Budget 2013: Banking Sector To Take A Further Beating

DSIJ Intelligence / 28 Feb 2013

Budget 2013 did not bring good tidings for the Indian banking sector, especially public sector banks, what with lower capital infusion than the estimates as well as certain other provisions.

The Union Budget announcement of 2013-2014 proved to be negative for the banking space. There was not a single positive point in the FM’s speech, which could bring cheer to the sector. As a result, the banking stocks plunged heavily, taking the overall indices lower. The BSE Bankex closed down almost 500 points (3.6%), slightly below the 13700 levels. The broader index, Sensex, also closed the day down by 300 points (1.52%) at the 18861 levels.
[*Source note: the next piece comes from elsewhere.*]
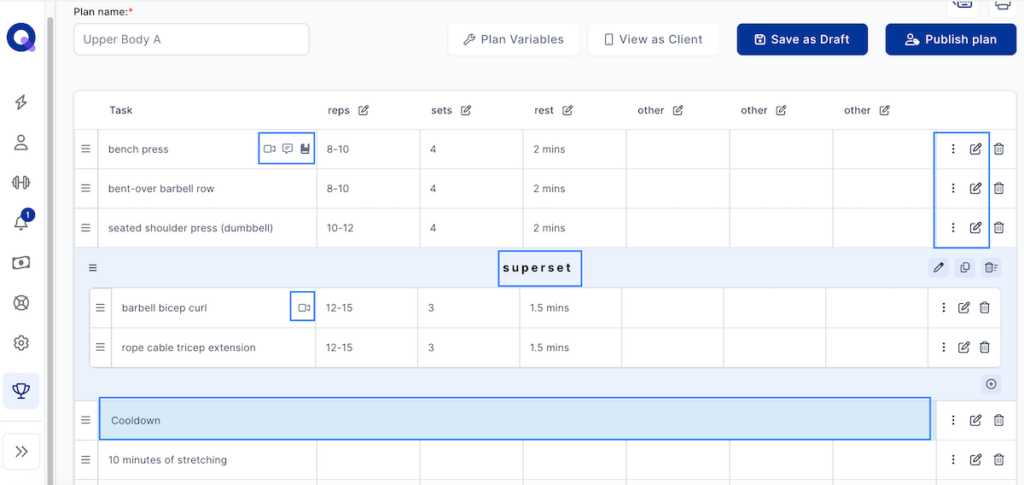The width and height of the screenshot is (1024, 485).
Task: Click the Save as Draft button
Action: click(802, 39)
The key Budget announcements impacting the banking space are as follows:

  • Public Sector Banks (PSBs) are expected to receive capital infusion of Rs 14000 crore in FY2014 to meet the capital requirements in accordance with the Basel III guidelines. We believe that the estimation of these funds is very low, as the industry expected capital infusion of around Rs 20000 crore. This would result into inadequate Capital Adequacy Ratio (CAR) for most of the public banks, which would find it very difficult to comply with the RBI’s minimum required norms on CAR.
  • The government emphasised discoms to go for financial restructuring, which would help them to come out of their heavy losses. This would result into more restructuring, resulting in the banks providing higher provisions in their books. They may also witness pressure on the asset quality front, which is obviously a negative for the banks.
  • The interest subvention scheme for short-term crop loans will be continued and farmers who repay loans on time will be able to get credit at 4% p. a. The scheme was applicable to public sector banks, regional rural banks and co-operative banks earlier, and the same is now applicable to private sector banks, which will is not a favourable development for them. The scheme will lead to lower yield on advances to a certain extant and would impact their Net Interest Margins (NIM). Further, all branches of public sector banks are expected to have ATMs by the end of March 31, 2014. This would increase the costs for most public banks, which would be expanding their ATM networks, resulting in a rise in expenses for FY2014. The cost-to-income ratio of the public sector banks may move northwards, which is not a good sign for them.
  • The fiscal deficit figure for FY2014 is estimated at 4.8%, which though positive, has already been discounted in the markets. We believe that one needs to use a wait and watch strategy to see how this actually pans out.
  • The net market borrowing for FY2014 is estimated at Rs 484000 crore, which will help to finance the economy. This is a marginal increase from last year’s budget estimates of Rs 479000 crore. If the government sticks to it, we may see the bond yields going down. In today’s trade, the bond yield moved upward, which shows that the market is expecting this limit to exceed. This will have negative impact on bank’s earnings from treasury and especially to the PSBs.
  • Further, the move to increase the surcharge on taxable income exceeding Rs 10 crore from 5% to 10% would impact banks.
Overall, it is clear that the budget came in as a major disappointment for the banking space. We believe that public banks have been hit very hard on account of the lower-than-expected capital infusion target and also by the one-ATM-per-branch target.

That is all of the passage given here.